I think Juicee may be confused about what is considered acceptable by the NHRA and most racers I know. He may be confused about the difference between altitude as the NHRA views it, and density altitude as it is utilized by racers.
I can't believe that Juicee hopes or is even trying to create a racer revolution where everyone starts playing with a website that makes DA adjustments and considers those to be real times.
I feel a bit bad that I may have started this by asking that people consider the implication of using "uncorrected" to describe a real time and "corrected" to describe a calculator-generated and imprecise print-out.

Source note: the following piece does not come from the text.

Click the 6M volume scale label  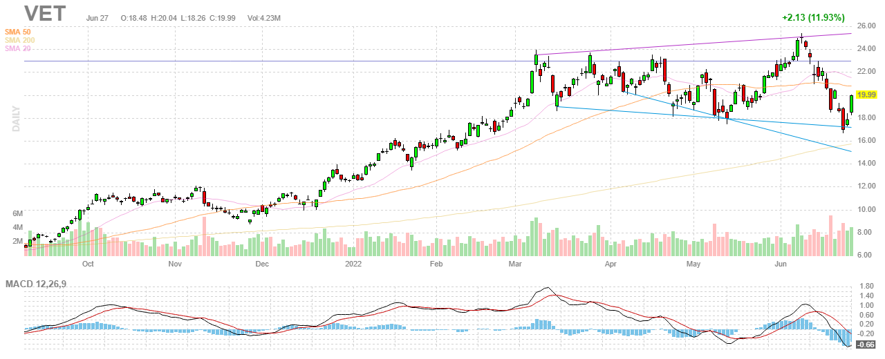tap(16, 213)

Because I am paid to be curious, I couldn't help but try to understand better the methodology that was being utilized and whether its applicability was generally accepted. I thought that maybe because I have the luxury of being a resident of the Garden State (don't hear that often), that maybe there was a racing world out there that I had missed in my 19 years of hitting the strip. So I opened up a can of worms and put poor Juicee in a bad position. Sorry, Juicee.
If nothing else, it has led to an interestingly new appreciation of atmospheric conditions. And I have now come to understand that an adjustment for pure altitude is based on a sanctioned process. I have also come to realize that being able to carry a DA correction to the third decimal point does not make it accurate.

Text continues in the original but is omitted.